Problem details >>
Retype every entry exactly, character for character.

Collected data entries

* * * *

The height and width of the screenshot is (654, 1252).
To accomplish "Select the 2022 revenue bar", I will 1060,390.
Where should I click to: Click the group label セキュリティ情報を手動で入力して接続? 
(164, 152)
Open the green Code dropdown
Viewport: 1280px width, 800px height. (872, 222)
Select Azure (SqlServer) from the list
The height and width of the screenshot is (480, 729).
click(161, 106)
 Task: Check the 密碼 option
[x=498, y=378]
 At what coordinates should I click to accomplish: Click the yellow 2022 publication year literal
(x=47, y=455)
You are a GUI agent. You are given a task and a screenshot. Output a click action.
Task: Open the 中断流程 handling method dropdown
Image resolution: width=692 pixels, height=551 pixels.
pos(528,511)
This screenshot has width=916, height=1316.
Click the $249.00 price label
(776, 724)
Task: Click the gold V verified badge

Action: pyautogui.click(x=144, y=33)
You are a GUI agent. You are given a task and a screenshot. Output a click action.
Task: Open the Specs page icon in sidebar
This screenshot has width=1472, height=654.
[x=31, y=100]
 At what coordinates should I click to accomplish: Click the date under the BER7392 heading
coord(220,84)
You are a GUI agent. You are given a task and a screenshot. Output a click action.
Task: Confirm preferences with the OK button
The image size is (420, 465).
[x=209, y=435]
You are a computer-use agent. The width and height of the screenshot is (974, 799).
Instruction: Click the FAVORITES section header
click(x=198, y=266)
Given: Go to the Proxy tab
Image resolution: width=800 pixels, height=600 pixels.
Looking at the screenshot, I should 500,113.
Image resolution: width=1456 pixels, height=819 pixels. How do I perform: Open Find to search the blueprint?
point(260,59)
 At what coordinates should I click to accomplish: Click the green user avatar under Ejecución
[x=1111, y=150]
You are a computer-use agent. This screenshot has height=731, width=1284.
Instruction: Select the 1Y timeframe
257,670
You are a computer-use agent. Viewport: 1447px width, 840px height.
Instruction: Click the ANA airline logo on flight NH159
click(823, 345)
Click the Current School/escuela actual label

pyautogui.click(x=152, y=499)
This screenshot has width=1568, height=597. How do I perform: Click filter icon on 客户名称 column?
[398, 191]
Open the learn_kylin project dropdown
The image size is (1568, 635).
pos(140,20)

* * * *

Output >>
The height and width of the screenshot is (654, 1252).
To accomplish "Select the 2022 revenue bar", I will 1060,390.
Where should I click to: Click the group label セキュリティ情報を手動で入力して接続? 
(164, 152)
Open the green Code dropdown
Viewport: 1280px width, 800px height. (872, 222)
Select Azure (SqlServer) from the list
The height and width of the screenshot is (480, 729).
click(161, 106)
 Task: Check the 密碼 option
[x=498, y=378]
 At what coordinates should I click to accomplish: Click the yellow 2022 publication year literal
(x=47, y=455)
You are a GUI agent. You are given a task and a screenshot. Output a click action.
Task: Open the 中断流程 handling method dropdown
Image resolution: width=692 pixels, height=551 pixels.
pos(528,511)
This screenshot has width=916, height=1316.
Click the $249.00 price label
(776, 724)
Task: Click the gold V verified badge

Action: pyautogui.click(x=144, y=33)
You are a GUI agent. You are given a task and a screenshot. Output a click action.
Task: Open the Specs page icon in sidebar
This screenshot has width=1472, height=654.
[x=31, y=100]
 At what coordinates should I click to accomplish: Click the date under the BER7392 heading
coord(220,84)
You are a GUI agent. You are given a task and a screenshot. Output a click action.
Task: Confirm preferences with the OK button
The image size is (420, 465).
[x=209, y=435]
You are a computer-use agent. The width and height of the screenshot is (974, 799).
Instruction: Click the FAVORITES section header
click(x=198, y=266)
Given: Go to the Proxy tab
Image resolution: width=800 pixels, height=600 pixels.
Looking at the screenshot, I should 500,113.
Image resolution: width=1456 pixels, height=819 pixels. How do I perform: Open Find to search the blueprint?
point(260,59)
 At what coordinates should I click to accomplish: Click the green user avatar under Ejecución
[x=1111, y=150]
You are a computer-use agent. This screenshot has height=731, width=1284.
Instruction: Select the 1Y timeframe
257,670
You are a computer-use agent. Viewport: 1447px width, 840px height.
Instruction: Click the ANA airline logo on flight NH159
click(823, 345)
Click the Current School/escuela actual label

pyautogui.click(x=152, y=499)
This screenshot has width=1568, height=597. How do I perform: Click filter icon on 客户名称 column?
[398, 191]
Open the learn_kylin project dropdown
The image size is (1568, 635).
pos(140,20)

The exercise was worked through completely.